No wonder Charlie Wedemeyer was called "the Hawaiian eye." He never missed a thing at Los Gatos High School's football practice, certainly not a teachable moment.
Even after his final game as the school's head coach in 1986, he would come to practice every day, and players would flock to him afterward as he sat in his golf cart.
"For the next 30 to 60 minutes, he'd work with us individually," former receiver Craig Williams said. "He'd remember every single thing each one of us did in practice. He'd tell me to run a pattern, and he'd say, 'When you get to 12 yards, you need to lower your hips, get your hands up and watch the ball into your gut. Don't just watch the ball. Watch the stripe on the ball.' "
Each of the other players would receive a lesson with the same exacting detail, no matter which position he played.

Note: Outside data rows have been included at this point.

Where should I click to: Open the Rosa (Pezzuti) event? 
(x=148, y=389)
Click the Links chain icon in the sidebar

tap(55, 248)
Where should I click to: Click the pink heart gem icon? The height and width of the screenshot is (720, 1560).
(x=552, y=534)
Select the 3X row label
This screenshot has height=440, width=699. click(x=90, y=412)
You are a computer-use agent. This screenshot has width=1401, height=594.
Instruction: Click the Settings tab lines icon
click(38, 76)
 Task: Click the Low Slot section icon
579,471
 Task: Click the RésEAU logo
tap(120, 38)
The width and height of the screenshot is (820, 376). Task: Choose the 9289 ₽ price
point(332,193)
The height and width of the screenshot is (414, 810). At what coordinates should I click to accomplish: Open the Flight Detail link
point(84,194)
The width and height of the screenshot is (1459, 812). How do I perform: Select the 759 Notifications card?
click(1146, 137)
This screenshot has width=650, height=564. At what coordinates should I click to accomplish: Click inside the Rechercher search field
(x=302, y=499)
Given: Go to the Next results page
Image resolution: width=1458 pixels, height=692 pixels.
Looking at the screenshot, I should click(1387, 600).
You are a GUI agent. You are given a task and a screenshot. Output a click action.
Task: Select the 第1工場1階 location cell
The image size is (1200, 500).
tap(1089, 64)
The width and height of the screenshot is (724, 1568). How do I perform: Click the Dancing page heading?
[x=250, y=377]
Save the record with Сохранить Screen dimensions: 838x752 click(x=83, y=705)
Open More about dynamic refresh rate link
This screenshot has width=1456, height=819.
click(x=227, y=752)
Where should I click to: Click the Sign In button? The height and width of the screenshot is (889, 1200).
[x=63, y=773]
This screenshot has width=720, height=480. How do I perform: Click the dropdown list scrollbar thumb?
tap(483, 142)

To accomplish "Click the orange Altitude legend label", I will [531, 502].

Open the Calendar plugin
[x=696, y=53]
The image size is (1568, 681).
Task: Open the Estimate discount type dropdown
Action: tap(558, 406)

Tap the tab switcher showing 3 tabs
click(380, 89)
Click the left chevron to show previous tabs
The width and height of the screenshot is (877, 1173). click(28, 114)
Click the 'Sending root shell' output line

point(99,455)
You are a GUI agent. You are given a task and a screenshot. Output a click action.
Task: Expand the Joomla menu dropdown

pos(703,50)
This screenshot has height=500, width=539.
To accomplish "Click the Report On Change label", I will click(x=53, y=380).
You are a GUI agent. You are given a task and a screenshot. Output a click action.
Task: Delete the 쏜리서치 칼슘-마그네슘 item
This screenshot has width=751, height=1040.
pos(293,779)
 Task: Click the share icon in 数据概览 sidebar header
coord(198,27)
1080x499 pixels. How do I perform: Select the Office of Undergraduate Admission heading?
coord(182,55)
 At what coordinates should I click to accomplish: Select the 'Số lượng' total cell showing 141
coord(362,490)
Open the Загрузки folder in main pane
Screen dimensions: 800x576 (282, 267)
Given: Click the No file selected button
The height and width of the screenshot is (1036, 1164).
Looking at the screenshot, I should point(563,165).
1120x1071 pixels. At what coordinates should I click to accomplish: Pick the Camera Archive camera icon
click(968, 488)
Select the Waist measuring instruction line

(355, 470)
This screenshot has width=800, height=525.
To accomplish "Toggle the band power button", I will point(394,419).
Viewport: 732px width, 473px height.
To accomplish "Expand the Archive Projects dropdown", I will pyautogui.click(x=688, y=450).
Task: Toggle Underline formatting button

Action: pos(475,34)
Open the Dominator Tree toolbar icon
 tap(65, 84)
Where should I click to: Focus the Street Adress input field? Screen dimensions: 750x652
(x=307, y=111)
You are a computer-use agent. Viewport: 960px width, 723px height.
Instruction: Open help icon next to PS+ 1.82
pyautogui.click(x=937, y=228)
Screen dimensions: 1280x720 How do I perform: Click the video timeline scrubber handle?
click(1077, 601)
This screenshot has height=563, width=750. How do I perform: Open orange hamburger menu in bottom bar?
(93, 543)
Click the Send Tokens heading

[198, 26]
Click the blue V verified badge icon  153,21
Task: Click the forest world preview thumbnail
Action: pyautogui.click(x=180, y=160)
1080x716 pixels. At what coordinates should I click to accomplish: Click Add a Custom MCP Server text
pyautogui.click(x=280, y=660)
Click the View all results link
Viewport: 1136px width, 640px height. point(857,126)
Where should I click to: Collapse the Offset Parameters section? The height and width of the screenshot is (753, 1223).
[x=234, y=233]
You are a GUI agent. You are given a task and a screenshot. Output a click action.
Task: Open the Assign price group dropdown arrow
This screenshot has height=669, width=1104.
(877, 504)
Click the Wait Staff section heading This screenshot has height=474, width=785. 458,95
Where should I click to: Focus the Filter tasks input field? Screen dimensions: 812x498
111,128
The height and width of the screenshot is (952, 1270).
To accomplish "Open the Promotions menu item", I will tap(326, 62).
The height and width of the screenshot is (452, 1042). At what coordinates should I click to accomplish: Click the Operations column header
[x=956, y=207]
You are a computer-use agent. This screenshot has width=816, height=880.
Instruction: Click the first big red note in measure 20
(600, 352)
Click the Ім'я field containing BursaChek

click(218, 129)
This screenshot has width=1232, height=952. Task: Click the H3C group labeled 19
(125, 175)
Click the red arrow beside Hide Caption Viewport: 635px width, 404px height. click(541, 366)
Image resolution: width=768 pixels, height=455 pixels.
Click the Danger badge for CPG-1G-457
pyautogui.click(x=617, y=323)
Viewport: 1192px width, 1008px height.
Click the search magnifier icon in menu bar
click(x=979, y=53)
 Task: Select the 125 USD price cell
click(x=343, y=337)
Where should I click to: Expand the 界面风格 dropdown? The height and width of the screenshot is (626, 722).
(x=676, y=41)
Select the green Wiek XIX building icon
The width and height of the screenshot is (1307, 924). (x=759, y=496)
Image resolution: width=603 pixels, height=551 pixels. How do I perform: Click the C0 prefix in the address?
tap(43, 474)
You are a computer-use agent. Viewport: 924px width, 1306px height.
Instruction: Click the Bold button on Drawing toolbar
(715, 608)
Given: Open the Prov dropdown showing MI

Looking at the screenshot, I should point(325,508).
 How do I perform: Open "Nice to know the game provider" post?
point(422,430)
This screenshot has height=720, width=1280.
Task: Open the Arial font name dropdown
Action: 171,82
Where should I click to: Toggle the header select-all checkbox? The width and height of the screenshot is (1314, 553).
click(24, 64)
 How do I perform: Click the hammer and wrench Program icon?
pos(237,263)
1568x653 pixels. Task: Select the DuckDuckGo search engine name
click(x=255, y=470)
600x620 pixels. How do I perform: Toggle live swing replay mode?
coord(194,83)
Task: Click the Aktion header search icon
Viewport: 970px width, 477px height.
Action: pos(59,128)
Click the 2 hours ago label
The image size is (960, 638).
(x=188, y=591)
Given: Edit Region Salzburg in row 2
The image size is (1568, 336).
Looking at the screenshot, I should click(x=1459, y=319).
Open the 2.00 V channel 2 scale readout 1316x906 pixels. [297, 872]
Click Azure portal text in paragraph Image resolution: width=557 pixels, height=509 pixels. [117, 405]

Many high school football coaches leave lasting lessons with their players. Many are inspirational. But you'd be hard-pressed to find a coach who meant as much to his players as Mr. Wedemeyer, who was still a head coach even when he couldn't move a muscle, barely could speak and needed a respirator because he could no longer breathe on his own.
Mr. Wedemeyer died of pneumonia Thursday at age 64, more than three decades after doctors told him his days were numbered because of amyotrophic lateral sclerosis, better known as Lou Gehrig's disease.
"It was a fascinating, courageous battle that he fought," his widow, Lucy, said Friday. "He didn't dwell on the loss of a day or what was going to happen tomorrow. Every day at practice, the endorphins would take over, and he would focus on what was going on."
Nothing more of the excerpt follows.